New experience initiatives sound great, if they happen
This Wednesday, April 20, President Subra Suresh sent an email to the campus community announcing new plans to “[enrich] the CMU experience,” inspiring cautious optimism.
In the email, Suresh outlined six action items: he will form a President’s Advisory Board for the CMU Experience; Provost Farnam Jahanian will convene a campus-wide task force on the student experience; the Eberly Center will create a pilot program to enhance student experience in the classroom; the University will open a new wellness center twice the current size; Counseling and Psychological Services (CaPS) will improve access to care; and the Cyert Center for Early Education will double its enrollment to accommodate graduate students and faculty members with children.
Altogether, these steps are a promising start. It is important to balance long term aims to change campus culture with more short term improvements to resources like CaPS and the Cyert Center for Early Education, and these steps seem to do that. But they are only a start.
Campus administration likely feels pressure to offer a quick response to complaints students have brought to the President’s Office this semester. The suicides in March were symptomatic of a dangerous culture that we have known exists for a long time. The campus community reacted with the strength of its frustration, revitalizing old grievances in face of the inaction from the university on a serious, long-term public health issue.

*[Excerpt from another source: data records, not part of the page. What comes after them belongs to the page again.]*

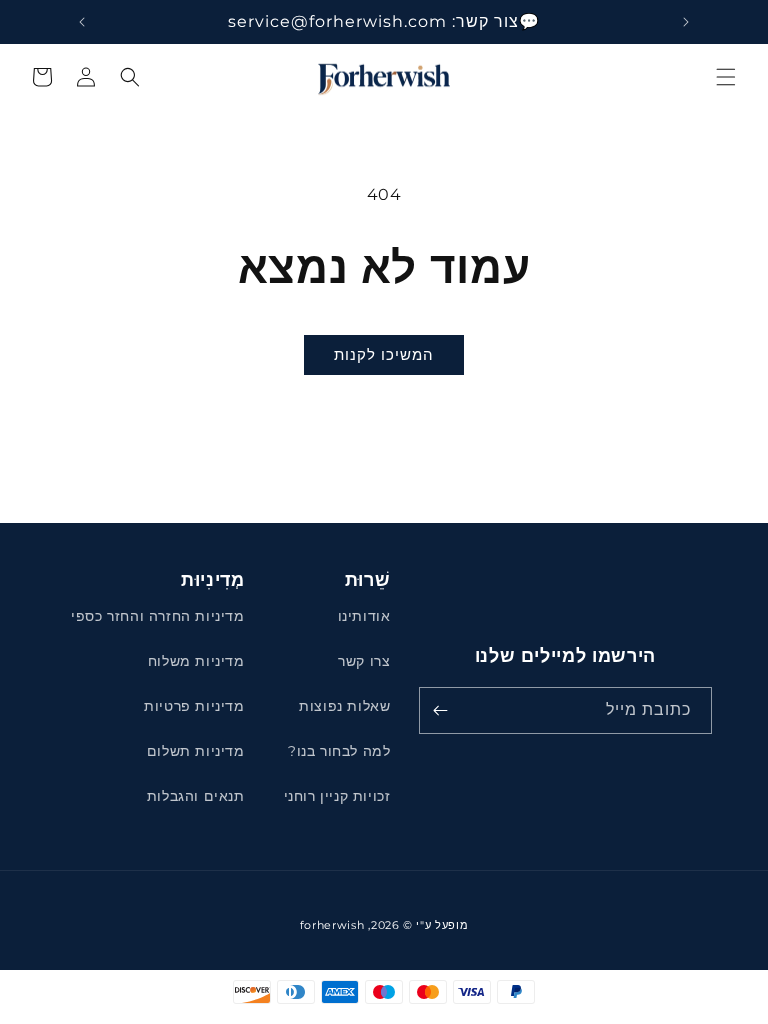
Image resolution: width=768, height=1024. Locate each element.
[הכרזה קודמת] (686, 22)
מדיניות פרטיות (194, 706)
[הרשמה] (441, 710)
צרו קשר (364, 661)
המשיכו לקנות (384, 354)
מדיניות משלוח (196, 661)
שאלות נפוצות (344, 706)
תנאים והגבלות (196, 796)
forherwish (332, 925)
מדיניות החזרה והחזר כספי (157, 616)
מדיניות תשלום (196, 751)
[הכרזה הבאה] (82, 22)
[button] (726, 77)
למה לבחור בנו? (339, 751)
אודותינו (364, 616)
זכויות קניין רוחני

Because of the pressure, these announcements are coming prematurely. The plans they promise are not yet developed enough. Even though conversations have begun, the announcement came before the members of the advisory board or the task force could be chosen. Most of the more active items still do not include timelines.

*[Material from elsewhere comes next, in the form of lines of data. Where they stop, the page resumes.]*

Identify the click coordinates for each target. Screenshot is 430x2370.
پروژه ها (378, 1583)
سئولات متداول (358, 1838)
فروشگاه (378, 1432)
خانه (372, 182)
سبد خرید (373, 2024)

Students are justifiably hungry for a meaningful change in our CMU Experience. We do not want to be spoon fed false promises while gentle rhetoric encourages us to open wide.
These proposals outlined by President Suresh are good ideas that could end up bearing fruit in the future, once concrete plans have been drawn. The Eberly Center’s program to analyze classroom culture and the Cyert Center enrollment increase are appropriate answers to the serious problems our campus faces, and on the surface, they seem to show problem-solving initiative.

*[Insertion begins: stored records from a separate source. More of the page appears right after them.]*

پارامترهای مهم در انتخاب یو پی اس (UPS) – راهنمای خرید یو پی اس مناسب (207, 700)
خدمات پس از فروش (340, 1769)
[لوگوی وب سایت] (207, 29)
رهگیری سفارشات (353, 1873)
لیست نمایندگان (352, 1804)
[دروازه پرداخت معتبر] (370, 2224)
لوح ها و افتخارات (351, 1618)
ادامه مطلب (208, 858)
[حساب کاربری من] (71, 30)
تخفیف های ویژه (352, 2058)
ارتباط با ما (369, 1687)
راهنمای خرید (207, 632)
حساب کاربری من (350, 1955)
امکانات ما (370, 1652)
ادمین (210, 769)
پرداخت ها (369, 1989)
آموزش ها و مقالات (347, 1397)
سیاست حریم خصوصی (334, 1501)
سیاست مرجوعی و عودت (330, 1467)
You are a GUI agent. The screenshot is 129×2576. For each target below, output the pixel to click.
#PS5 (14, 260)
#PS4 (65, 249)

However, without names of people in charge of the planning, specific timelines, and specific goals, they only show that people intend to talk about talking about problems on campus.
The administration has defaulted on promised change before. Improving campus diversity has long been a goal touted by the administration, but just this week the Student Senate’s white paper highlighted how little tangible progress has been made.
With this recent example of how jargon does not necessarily lead to results on our minds, it is reasonable to be suspicous of the new initiatives.
The Tartan is eager to see how these projects play out and if the University will make good on its promises. Until then, we remain skeptical.